§ **Your assignment**: Repeat the entries without change, omitting the pictures.

§ **Provided data**:
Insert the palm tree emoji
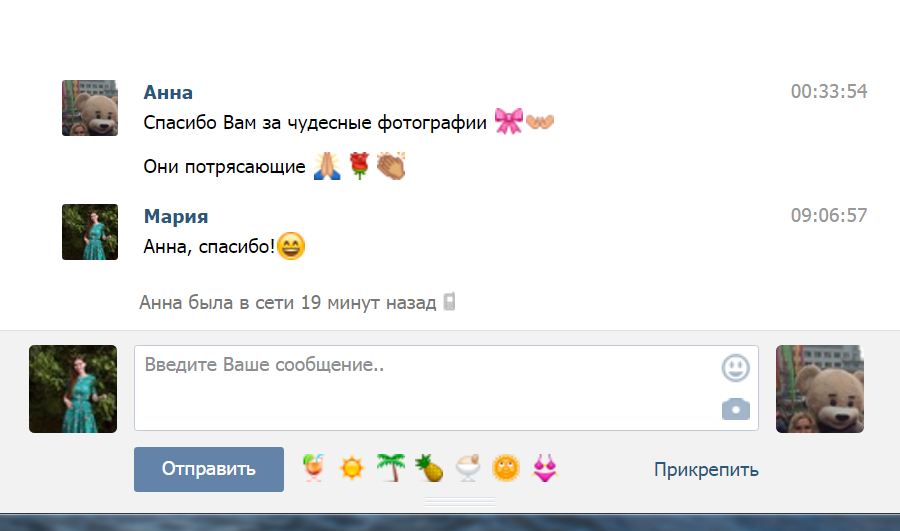click(x=391, y=467)
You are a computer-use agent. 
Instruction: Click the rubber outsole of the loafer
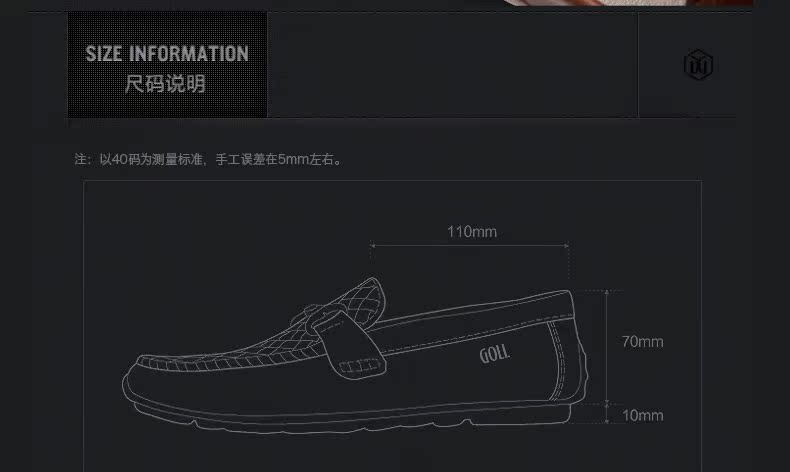point(348,416)
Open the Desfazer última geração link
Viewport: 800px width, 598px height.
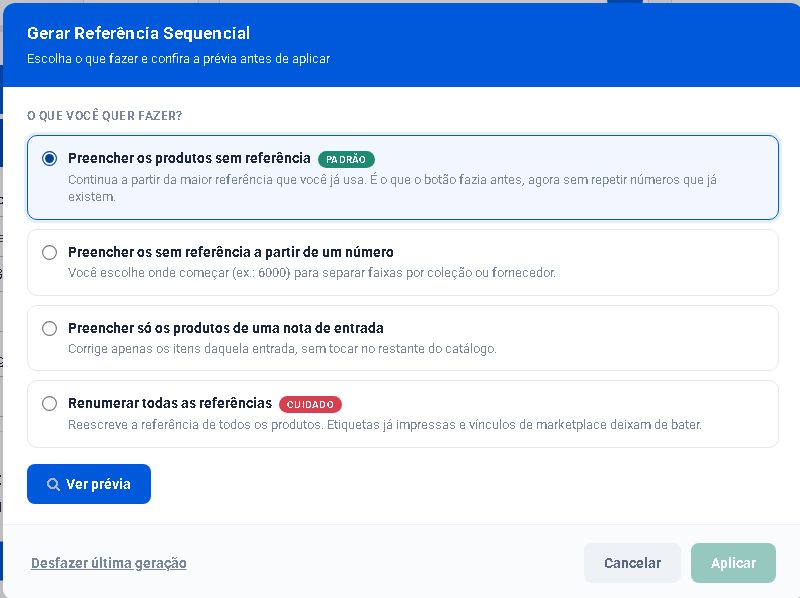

§ **Result of this exercise**:
Insert the palm tree emoji
click(x=391, y=467)
You are a computer-use agent. 
Instruction: Click the rubber outsole of the loafer
point(348,416)
Open the Desfazer última geração link
Viewport: 800px width, 598px height.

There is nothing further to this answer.